Search code examples
apache-sparkpysparkapache-spark-ml

Extracting MLP Layers from PySpark ParamGrid


So I had trouble extracting hyperparameters from a PySpark model after Pipeline and CrossValidator.

I found the following answer on StackOverflow: How to extract model hyper-parameters from spark.ml in PySpark?

This was very helpful and the following line worked for me:

modelOnly.bestModel.stages[-1]._java_obj.parent().getRegParam()

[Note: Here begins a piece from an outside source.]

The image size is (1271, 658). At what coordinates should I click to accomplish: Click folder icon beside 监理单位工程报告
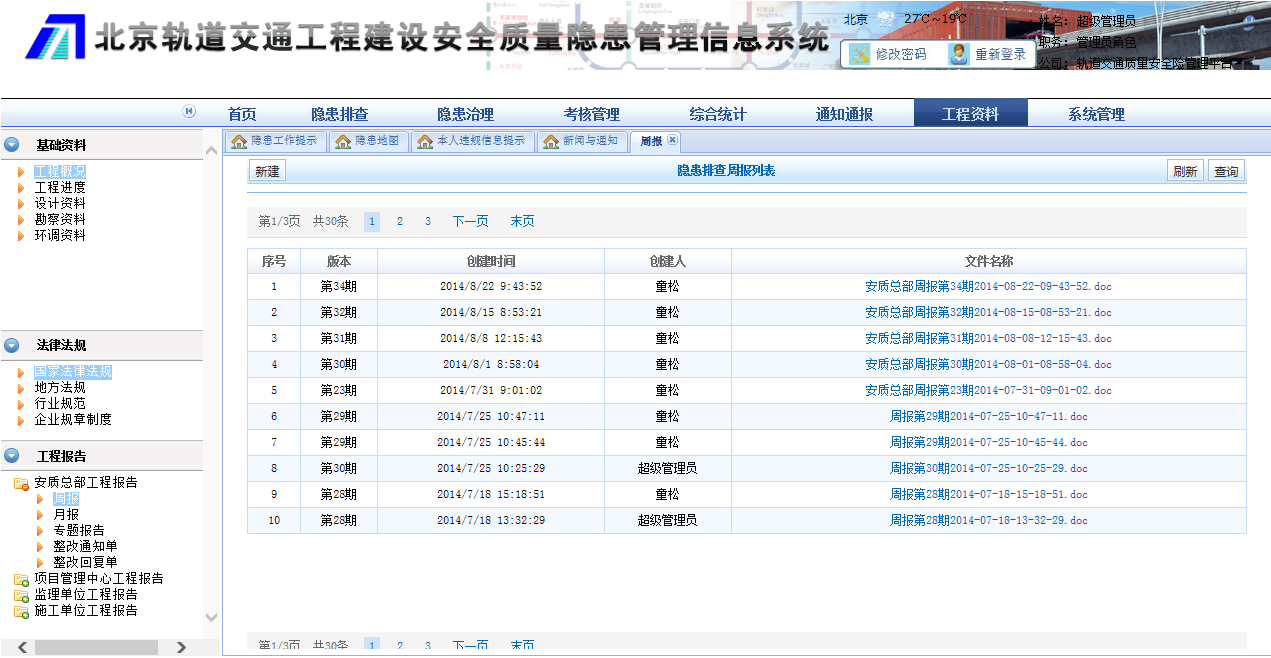[20, 595]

The new problem is that I'm running a MLP and when trying to extract the layers I get a random string of characters instead of something like a Python list.

Result:

StepSize: 0.03

Layers: [I@db98c25

My code roughly was:

trainer = MultilayerPerceptronClassifier(featuresCol='features', 
                                     labelCol='label', 
                                     predictionCol='prediction', 
                                     maxIter=100, 
                                     tol=1e-06, 
                                     seed=1331, 
                                     layers=layers1, 
                                     blockSize=128, 
                                     stepSize=0.03, 
                                     solver='l-bfgs', 
                                     initialWeights=None, 
                                     probabilityCol='probability', 
                                     rawPredictionCol='rawPrediction')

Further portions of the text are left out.